[Entries provided — start]

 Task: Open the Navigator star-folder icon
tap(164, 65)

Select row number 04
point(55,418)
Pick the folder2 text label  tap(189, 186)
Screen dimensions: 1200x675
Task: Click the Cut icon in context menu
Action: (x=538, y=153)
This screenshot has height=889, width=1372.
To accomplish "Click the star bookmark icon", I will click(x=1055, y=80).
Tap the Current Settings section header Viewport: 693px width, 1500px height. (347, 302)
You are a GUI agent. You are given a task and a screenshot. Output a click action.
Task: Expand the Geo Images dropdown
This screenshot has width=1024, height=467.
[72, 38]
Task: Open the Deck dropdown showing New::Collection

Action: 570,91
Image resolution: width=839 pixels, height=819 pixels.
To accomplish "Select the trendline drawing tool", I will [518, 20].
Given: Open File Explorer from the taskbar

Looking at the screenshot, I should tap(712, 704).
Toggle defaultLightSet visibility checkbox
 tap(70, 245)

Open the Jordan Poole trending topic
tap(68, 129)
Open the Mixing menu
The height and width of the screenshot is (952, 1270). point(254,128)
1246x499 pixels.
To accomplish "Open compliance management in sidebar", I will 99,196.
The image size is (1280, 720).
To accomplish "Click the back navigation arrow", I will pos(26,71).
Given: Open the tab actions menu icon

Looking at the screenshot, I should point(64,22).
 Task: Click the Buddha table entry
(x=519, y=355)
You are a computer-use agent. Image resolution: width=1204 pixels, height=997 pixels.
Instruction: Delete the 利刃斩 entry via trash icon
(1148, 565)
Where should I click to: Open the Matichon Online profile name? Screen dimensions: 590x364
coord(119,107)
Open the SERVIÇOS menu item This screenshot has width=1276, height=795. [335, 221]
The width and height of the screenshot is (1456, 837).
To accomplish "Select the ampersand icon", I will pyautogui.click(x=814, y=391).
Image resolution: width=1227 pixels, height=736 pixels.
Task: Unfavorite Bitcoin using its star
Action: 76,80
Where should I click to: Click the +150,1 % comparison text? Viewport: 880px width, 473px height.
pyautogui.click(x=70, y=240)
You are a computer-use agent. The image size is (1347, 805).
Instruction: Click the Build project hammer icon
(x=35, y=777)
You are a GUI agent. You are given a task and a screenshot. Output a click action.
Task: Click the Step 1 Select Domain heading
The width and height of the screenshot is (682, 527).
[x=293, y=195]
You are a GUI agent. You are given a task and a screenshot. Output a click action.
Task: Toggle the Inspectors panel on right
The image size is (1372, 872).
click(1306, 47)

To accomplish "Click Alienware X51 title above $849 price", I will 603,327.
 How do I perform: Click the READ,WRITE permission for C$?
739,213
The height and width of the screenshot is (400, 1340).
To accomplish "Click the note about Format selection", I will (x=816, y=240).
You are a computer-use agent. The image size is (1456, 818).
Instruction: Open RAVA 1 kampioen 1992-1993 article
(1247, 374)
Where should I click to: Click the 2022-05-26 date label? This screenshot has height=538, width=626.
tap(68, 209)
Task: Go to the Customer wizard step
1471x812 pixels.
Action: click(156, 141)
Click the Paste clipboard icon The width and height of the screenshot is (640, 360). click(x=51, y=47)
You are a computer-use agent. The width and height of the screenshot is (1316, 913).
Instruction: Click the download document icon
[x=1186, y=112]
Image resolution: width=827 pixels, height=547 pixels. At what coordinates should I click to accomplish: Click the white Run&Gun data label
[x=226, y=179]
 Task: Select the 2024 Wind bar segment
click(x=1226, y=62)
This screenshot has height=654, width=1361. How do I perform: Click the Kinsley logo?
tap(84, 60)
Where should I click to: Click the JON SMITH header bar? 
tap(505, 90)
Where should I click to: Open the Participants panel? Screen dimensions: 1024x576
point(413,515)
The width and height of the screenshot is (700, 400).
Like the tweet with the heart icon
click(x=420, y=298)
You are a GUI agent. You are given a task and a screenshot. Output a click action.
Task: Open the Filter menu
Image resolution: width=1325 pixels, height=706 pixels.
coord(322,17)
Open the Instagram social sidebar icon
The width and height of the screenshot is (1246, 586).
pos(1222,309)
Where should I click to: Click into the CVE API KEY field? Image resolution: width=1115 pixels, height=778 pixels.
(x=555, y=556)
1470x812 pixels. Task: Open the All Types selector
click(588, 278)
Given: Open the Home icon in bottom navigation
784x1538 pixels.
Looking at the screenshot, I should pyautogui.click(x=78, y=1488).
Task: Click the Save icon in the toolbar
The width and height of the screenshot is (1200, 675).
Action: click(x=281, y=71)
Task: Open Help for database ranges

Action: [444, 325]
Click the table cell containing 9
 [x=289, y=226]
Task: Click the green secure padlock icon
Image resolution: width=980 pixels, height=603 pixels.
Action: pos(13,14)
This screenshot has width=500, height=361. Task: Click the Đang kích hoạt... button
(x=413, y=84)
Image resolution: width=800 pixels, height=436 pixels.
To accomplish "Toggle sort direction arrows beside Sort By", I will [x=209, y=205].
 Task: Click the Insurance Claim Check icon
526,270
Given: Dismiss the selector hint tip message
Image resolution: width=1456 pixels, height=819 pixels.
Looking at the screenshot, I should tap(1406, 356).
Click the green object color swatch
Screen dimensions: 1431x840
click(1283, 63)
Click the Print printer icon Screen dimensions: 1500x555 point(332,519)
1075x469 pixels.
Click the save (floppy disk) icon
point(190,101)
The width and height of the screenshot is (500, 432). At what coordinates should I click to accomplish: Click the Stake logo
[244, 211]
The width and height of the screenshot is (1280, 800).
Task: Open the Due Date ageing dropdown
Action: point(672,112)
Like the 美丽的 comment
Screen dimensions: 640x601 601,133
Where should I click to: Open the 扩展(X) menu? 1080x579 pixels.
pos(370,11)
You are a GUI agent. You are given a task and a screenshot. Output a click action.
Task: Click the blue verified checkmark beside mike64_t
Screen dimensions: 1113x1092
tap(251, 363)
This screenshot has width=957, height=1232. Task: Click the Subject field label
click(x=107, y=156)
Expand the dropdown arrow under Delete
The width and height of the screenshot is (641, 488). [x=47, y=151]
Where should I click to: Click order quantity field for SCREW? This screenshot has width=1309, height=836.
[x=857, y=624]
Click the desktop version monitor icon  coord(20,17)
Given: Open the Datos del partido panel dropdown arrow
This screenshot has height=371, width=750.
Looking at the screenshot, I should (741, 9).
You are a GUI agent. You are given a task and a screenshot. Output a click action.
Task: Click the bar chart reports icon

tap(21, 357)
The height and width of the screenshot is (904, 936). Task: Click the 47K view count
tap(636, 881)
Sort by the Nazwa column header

[Entries provided — finish]

__Directions__. From the data above, copy each line where the string "navigation" appears.

__Answer for the task__.
To accomplish "Click the back navigation arrow", I will pos(26,71).
Given: Open the Home icon in bottom navigation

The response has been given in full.